4). We compared the performance of gene sets with their constituent genes in profiles from high versus low HAI responders to influenza vaccination. We found that the top-scoring gene sets in TIV responders were more strongly correlated with the high antibody response phenotype than any constituent GSK-3 activity gene in either gene set (Supporting Information Fig. 5A). Moreover,
although both complement and antibody genes were present in gene sets enriching in responders, the antibody genes were among those most upregulated (Supporting Information Fig. 5A and B). Thus a gene set based analytic approach identifies signatures of proliferation and immunoglobulin genes that are strongly correlated ABT199 with high antibody response. We next sought
to determine if enrichment of the immunoglobulin and/or proliferation gene sets could be used as a predictor of vaccine response, using high or low HAI titers as an outcome. To do this, we selected the most differentially enriched gene set from each of the two clusters, and fitted them into logistic regression models. Both models closely fit the data and yielded an AUC of ∼0.9 (Fig. 3A and B), suggesting that each independent gene set could provide a strongly predictive model of vaccine response. To integrate both biological processes into a single model, we applied Bayes’ rule, and found that the integrated model achieved an AUC of 0.94 (Fig. 3C).

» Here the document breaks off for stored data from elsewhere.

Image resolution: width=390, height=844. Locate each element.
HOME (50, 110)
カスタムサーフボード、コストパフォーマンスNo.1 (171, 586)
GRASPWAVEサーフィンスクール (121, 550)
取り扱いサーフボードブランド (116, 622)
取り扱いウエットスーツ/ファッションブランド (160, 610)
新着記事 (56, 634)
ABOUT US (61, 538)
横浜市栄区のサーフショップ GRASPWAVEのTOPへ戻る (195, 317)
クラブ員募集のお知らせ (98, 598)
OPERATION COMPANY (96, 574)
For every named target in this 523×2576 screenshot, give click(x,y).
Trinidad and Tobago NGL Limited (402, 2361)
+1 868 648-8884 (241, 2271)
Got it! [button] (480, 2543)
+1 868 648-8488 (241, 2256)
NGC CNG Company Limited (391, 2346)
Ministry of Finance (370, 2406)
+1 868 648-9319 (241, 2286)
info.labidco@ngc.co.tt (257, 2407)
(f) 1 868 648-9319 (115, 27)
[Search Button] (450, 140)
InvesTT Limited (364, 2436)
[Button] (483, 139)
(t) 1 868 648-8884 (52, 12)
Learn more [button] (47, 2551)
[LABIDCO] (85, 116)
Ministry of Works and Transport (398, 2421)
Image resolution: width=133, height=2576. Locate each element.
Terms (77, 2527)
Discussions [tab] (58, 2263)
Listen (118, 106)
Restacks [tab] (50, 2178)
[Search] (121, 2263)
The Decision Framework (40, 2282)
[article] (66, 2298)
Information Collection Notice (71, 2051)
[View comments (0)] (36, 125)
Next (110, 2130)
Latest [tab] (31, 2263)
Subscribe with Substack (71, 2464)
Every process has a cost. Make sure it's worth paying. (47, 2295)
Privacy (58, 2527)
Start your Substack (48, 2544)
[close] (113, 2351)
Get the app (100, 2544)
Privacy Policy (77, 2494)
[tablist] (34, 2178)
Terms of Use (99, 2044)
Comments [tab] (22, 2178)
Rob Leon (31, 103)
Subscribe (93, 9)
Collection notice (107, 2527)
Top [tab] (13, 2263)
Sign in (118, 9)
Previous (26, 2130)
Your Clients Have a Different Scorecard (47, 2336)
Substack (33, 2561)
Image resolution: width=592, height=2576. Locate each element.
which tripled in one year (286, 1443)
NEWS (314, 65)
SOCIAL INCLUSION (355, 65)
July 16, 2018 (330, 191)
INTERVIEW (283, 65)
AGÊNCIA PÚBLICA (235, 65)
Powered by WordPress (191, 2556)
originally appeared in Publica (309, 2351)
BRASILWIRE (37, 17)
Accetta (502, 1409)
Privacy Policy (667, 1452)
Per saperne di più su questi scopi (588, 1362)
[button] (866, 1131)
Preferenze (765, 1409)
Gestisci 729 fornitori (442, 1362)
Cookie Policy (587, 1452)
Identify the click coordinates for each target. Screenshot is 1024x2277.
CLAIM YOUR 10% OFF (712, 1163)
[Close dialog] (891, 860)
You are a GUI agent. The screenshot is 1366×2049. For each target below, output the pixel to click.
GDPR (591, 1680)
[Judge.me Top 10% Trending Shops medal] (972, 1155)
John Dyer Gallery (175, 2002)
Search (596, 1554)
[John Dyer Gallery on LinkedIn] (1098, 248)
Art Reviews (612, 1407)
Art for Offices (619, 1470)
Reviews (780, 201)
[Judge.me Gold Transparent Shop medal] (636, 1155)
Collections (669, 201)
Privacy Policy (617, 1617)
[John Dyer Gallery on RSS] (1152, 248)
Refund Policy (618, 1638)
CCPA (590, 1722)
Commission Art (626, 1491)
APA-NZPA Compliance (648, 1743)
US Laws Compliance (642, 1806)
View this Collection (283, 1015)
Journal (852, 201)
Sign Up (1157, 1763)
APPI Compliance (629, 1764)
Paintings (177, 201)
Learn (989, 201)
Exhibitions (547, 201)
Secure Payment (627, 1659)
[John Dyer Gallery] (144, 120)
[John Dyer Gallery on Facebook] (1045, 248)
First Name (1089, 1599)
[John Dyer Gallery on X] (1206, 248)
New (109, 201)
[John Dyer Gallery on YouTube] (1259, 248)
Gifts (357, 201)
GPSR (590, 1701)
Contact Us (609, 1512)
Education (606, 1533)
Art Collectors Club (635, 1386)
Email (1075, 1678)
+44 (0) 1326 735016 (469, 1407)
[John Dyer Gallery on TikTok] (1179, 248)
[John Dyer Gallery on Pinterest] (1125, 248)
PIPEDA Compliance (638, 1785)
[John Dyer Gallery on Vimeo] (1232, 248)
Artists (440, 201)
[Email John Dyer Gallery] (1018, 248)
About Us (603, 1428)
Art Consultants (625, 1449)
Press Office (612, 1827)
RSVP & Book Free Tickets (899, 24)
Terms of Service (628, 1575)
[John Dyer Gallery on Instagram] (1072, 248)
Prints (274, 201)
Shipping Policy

To compare our integrated gene set based model with the single-gene level model previously described for this dataset [16], we tested our model in a validation dataset comprised of PBMC samples Oxymatrine from an independent trial of TIV vaccination. We found that our predictive model yielded an accuracy of 88% in the test set, comparable
to the performance of the single-gene level predictor [16]. This indicates that gene set based analysis of expression profiles provide accurate predictors of response to vaccination. An advantage of a gene set enrichment analysis is that it can capture subtle changes in gene expression distributed across transcriptional networks. We therefore compared the degree of differential expression of genes in the predictive gene sets (proliferation and immunoglobulin gene sets) with that of the genes selected in the single-gene level predictor originally applied to this dataset (Fig. 4). Predictive genes selected in the study by Nakaya et al. [16] were all highly differentially expressed in day seven PBMC expression profiles from responders compared to nonresponders, as expected (mean fold change 3.36). In contrast, the gene sets identified in our analysis included many genes that were much less differentially expressed (mean fold change of proliferation cluster 2.13; mean fold change of immunoglobulin cluster 2.53) (Fig. 4).